For months now, the Fat Asian Baby has ignored the fact that the pizza at Johnny's New York Style Pizza in actuality bears very little resemblance to the sort of pizza FAB used to eat while living the previous 23 years in New York - in other words, what we might properly consider "New York Style" pizza, if there was actually to be such a thing. I have overlooked this fact because, while your pizza fails to seem "New York" to me, it is nonetheless quite tasty. As is your meatball parmesan sub. The chicken parm could use some work. But I digress.

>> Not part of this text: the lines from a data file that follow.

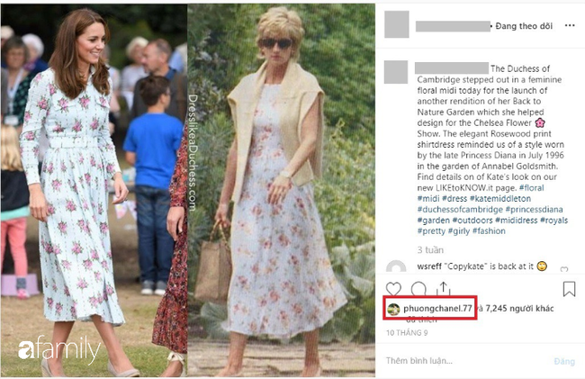Open the #princessdiana hashtag
585x379 pixels.
pos(534,209)
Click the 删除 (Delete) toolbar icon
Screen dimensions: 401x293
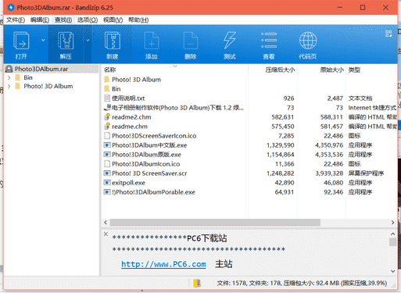tap(191, 41)
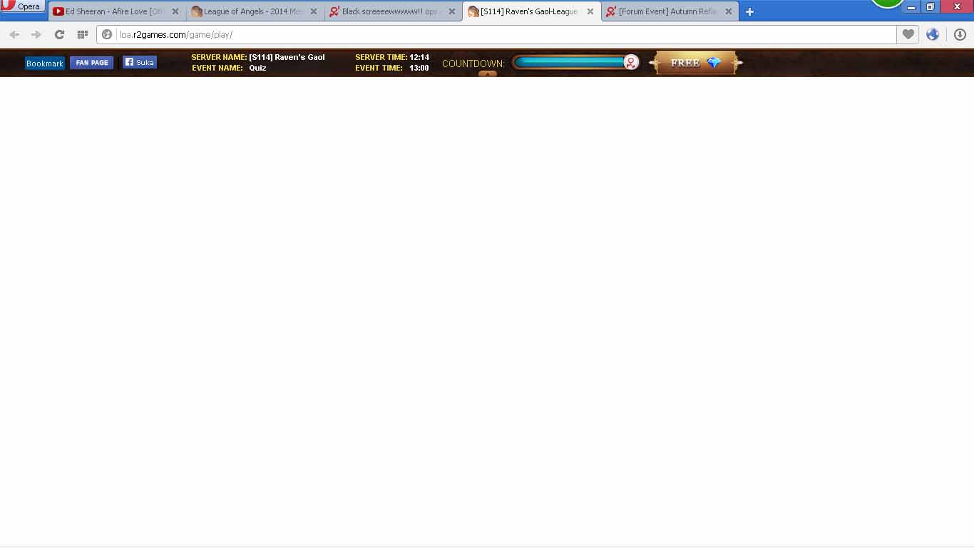Click the countdown progress bar
Screen dimensions: 974x548
point(570,63)
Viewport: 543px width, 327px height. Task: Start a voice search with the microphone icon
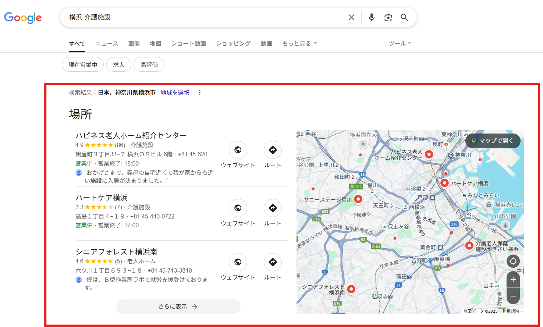(x=372, y=17)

Sunday night found me quite hungry and hankering for an Easter dinner of sausage-y, tomato-ey, cheese-y, treif-y goodness that would be an Italian sausage pizza. So I decided to give you a call. But you did not answer. You did not even pick up the phone. After several failed attempts to reach you, I wondered if perhaps you had changed your number. A quick internet search for your web site reassured me that your number had not changed. So I tried again. And again. In vain.

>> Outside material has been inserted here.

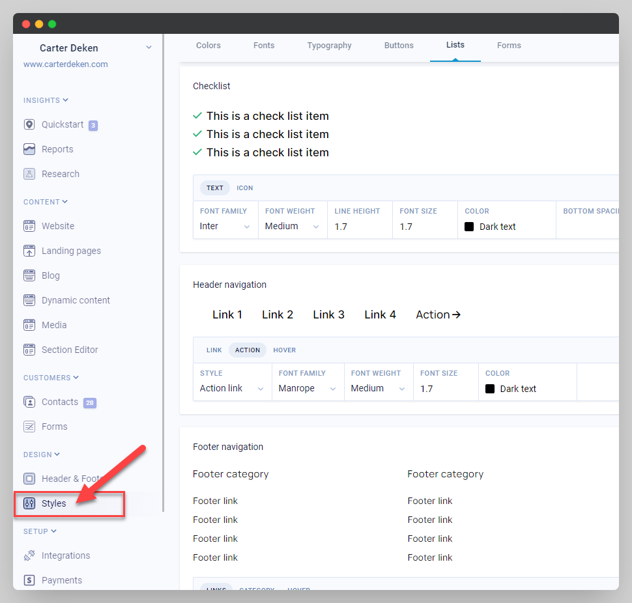Image resolution: width=632 pixels, height=603 pixels.
Task: Expand the Carter Deken account dropdown
Action: point(149,48)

Much, much, much later, it occurs to me that perhaps you, Johnny, have closed your New York Style Pizza shop for the night because IT IS EASTER. Today is the celebration of the resurrection or (ascendance?) of your lord Jesus Christ, amen, into Heaven or the sky or, well, I'm really not quite sure where. This is a very important day indeed. But Johnny, just because we rejoice in Christ, THIS DOES NOT ALSO MEAN THAT WE STOP EATING PIZZA. Please change the name of your franchise. On Christmas, New York's many fine Chinese restaurants continue to serve up shrimp lo mein to the hungry masses. And I assure you, Oh fine maker of pizza, that even on Easter, New York's pizza industry surely does not come to a screeching halt.

Respectfully yours,

Fat Asian Baby

P.S. Judging from the hour and a half I had to wait for Dominos to deliver, there is a market for Easter Pizza in Atlanta as well. So perhaps you should get busy.

P.P.S. If you were not closed for Easter, but, as I had first suspected, your phones were just broken, please disregard the entire preceding message except for the part about the chicken parm subs. They're kinda salty.